I use exclusively Western Digital MyBook single-drive USB3 externals - 6TB of internals + ~40TB externals with a passive external cooling fan (
tower exhaust). They've been going rock solid for many years, none have failed except one being dropped while accessing. I keep backups at my bro's place using all my smaller hand-me-down drives as I upgrade collections to 6&8 TB externals - he's got the few remaining Seagates, and they're kinda sketchy, he doesn't complain because they're free and I replace them soon after failure with another hand-me-down. Nearly all of my Seagate drives have died and were immediately replaced with Western Digital. The expandability is only limited by USB3 ports, and less important drives go through a powered usb3 hub; Surprisingly, the speed isn't hampered through a hub by much compared to drives individually connected to the motherboard... Backing up at USB3 speeds is not painful like USB2. Universal compatibility is also nice. I played movies off a 6TB drive through my phone's OTG on a road trip.

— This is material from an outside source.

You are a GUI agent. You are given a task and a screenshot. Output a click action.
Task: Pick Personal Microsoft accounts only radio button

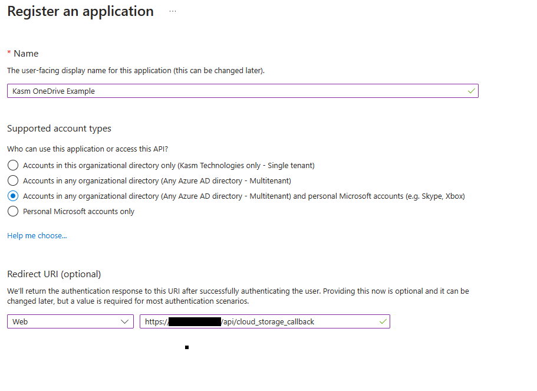tap(13, 211)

I know about NAS, but even with a gigabit connection, the transfer speed and portability of external USB3 is the most convenient for me. I heard you can use a cheap Asus router (RT-N66u ?) with a firmware flash to get two drives NAS'd for a lot cheaper than a direct hardware route, tho reading told me that WD's Mybook NAS solution would still be preferable. I have not looked into it much, so I can't recommend either solution.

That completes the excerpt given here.